▸ To do: Please repeat every entry exactly as given, apart from dropping the images.

▸ Material provided:
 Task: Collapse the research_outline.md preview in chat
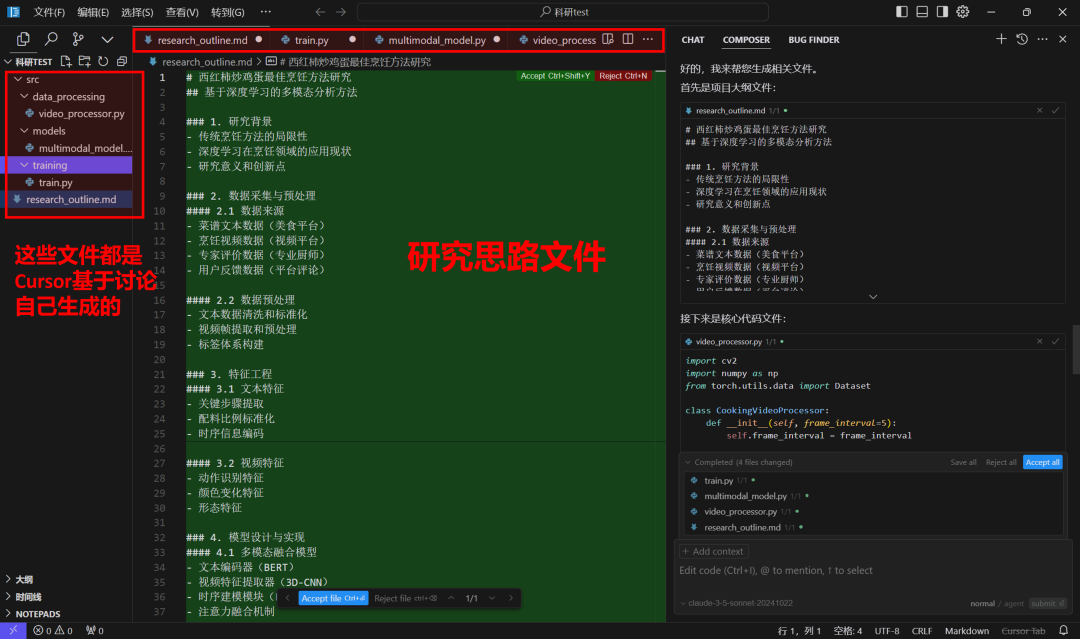pyautogui.click(x=873, y=296)
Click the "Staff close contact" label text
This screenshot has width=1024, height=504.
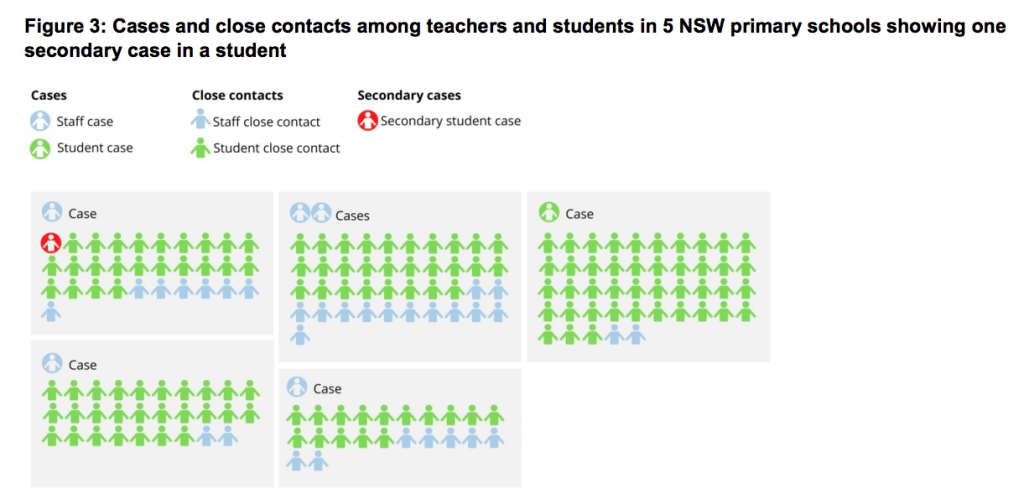(266, 122)
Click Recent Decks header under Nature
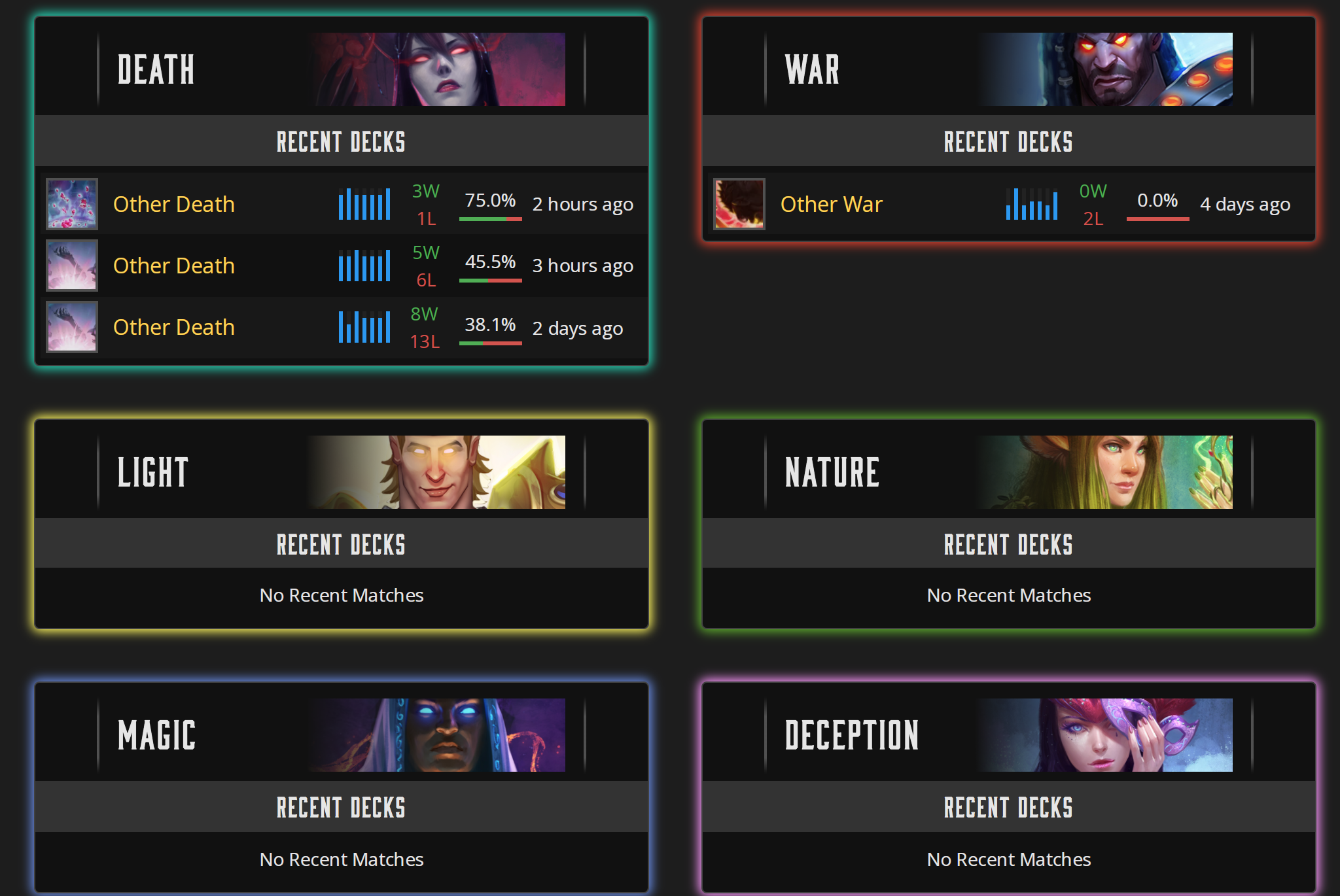Image resolution: width=1340 pixels, height=896 pixels. point(1009,544)
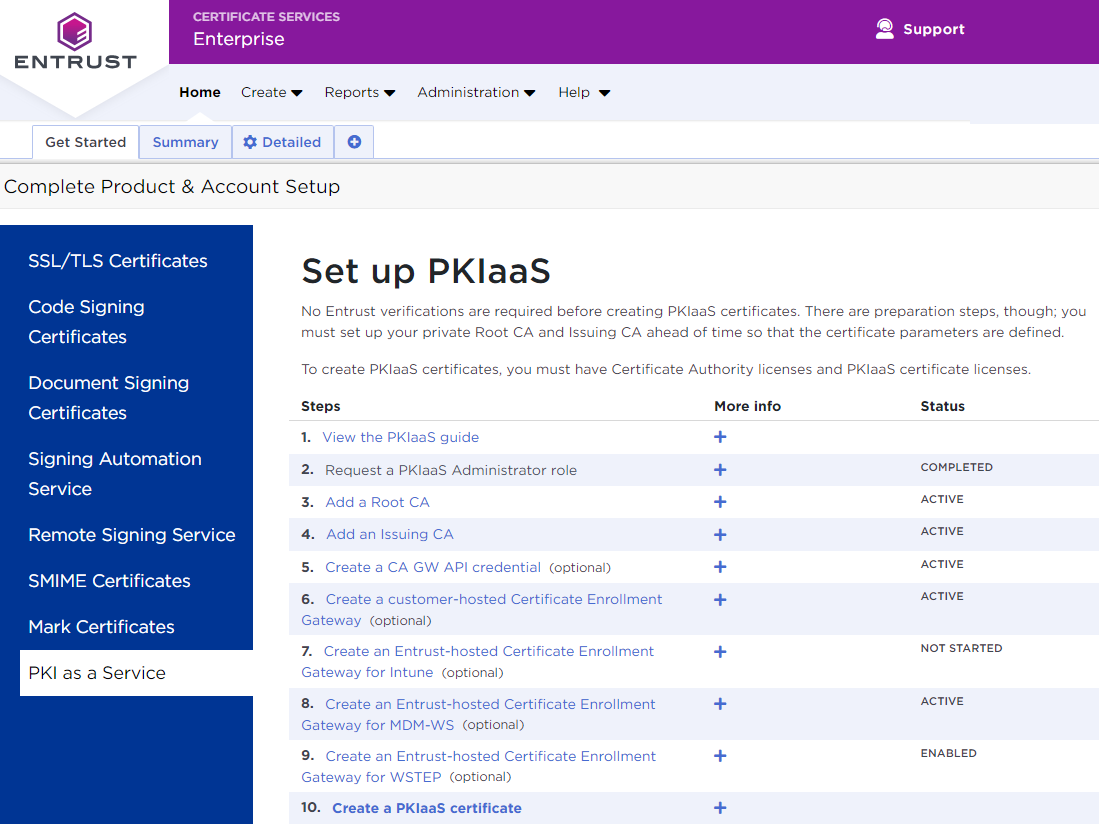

▸ Answer:
 Task: Collapse the research_outline.md preview in chat
pyautogui.click(x=873, y=296)
Click the "Staff close contact" label text
This screenshot has width=1024, height=504.
(266, 122)
Click Recent Decks header under Nature
Image resolution: width=1340 pixels, height=896 pixels. point(1009,544)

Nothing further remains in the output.